**Work task:**
Return every line from the listing where the word "Image" occurs.

**Extracted records:**
---+---

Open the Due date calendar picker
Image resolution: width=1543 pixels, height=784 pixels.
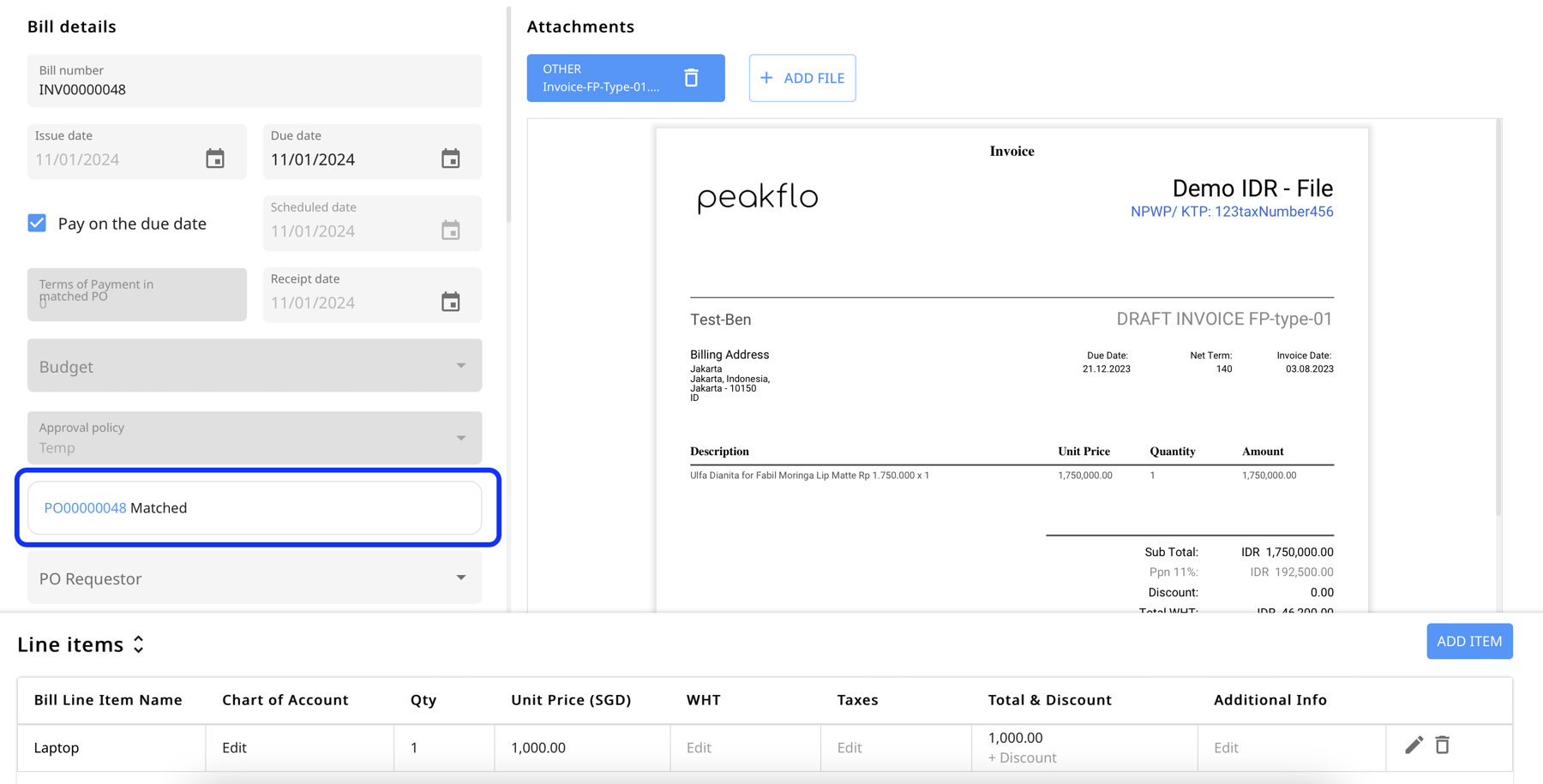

---+---

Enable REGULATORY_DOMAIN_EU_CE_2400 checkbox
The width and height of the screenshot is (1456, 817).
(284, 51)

---+---

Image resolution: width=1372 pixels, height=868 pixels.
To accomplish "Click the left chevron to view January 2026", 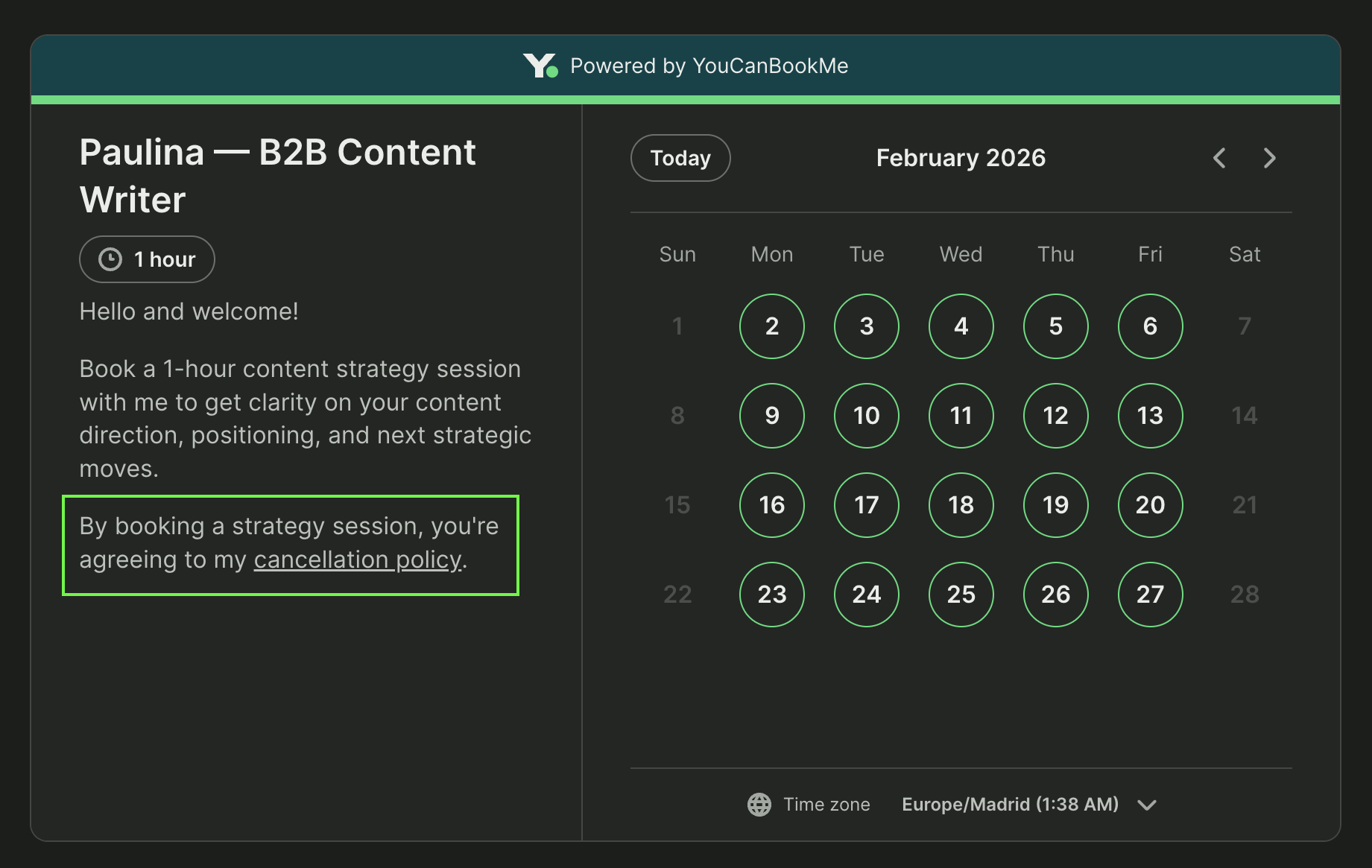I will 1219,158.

---+---

**Response to this task:**
Image resolution: width=1543 pixels, height=784 pixels.
Image resolution: width=1372 pixels, height=868 pixels.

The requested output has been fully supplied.